## Dataset records:
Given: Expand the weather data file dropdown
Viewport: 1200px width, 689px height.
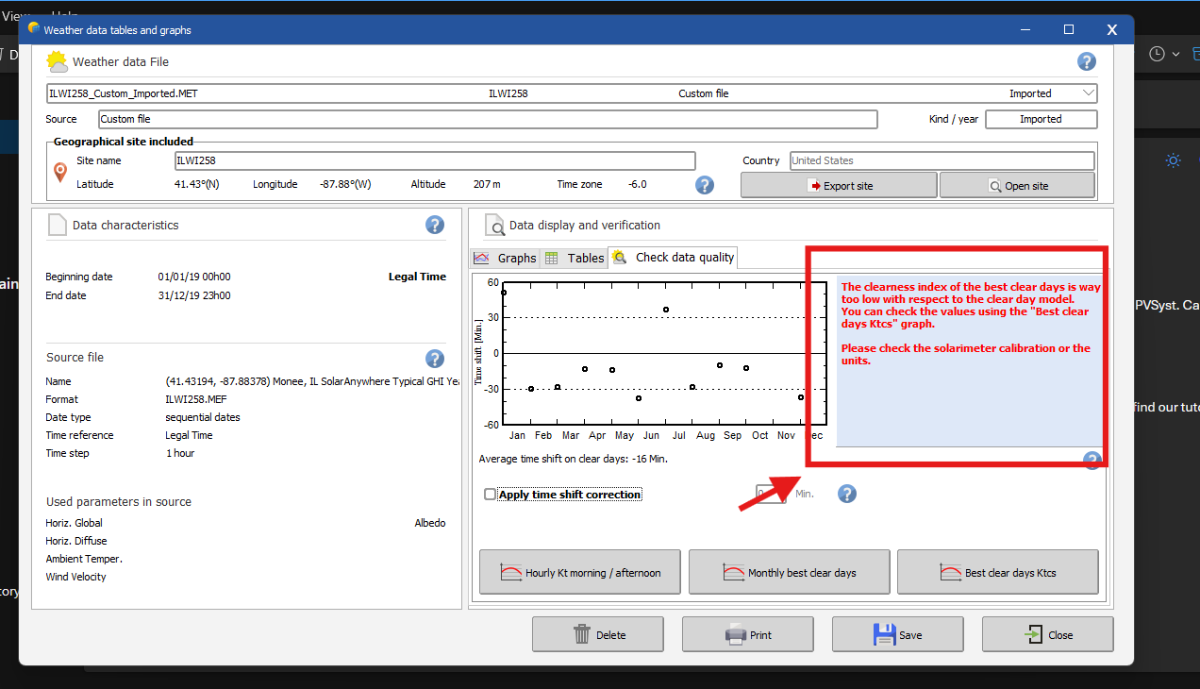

* * *

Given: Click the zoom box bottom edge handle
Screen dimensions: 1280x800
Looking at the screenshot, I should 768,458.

## Challenge:
Convert everything in the data from the line containing "Given: Expand the weather data file dropdown" down to the line containing "Viewport: 1200px width, 689px height.", both included, into a Markdown table with the columns No. and Line. Give each line its own numbered row and omit any blank lines.

## Solution to this exercise:
| No. | Line |
|---|---|
| 1 | Given: Expand the weather data file dropdown |
| 2 | Viewport: 1200px width, 689px height. |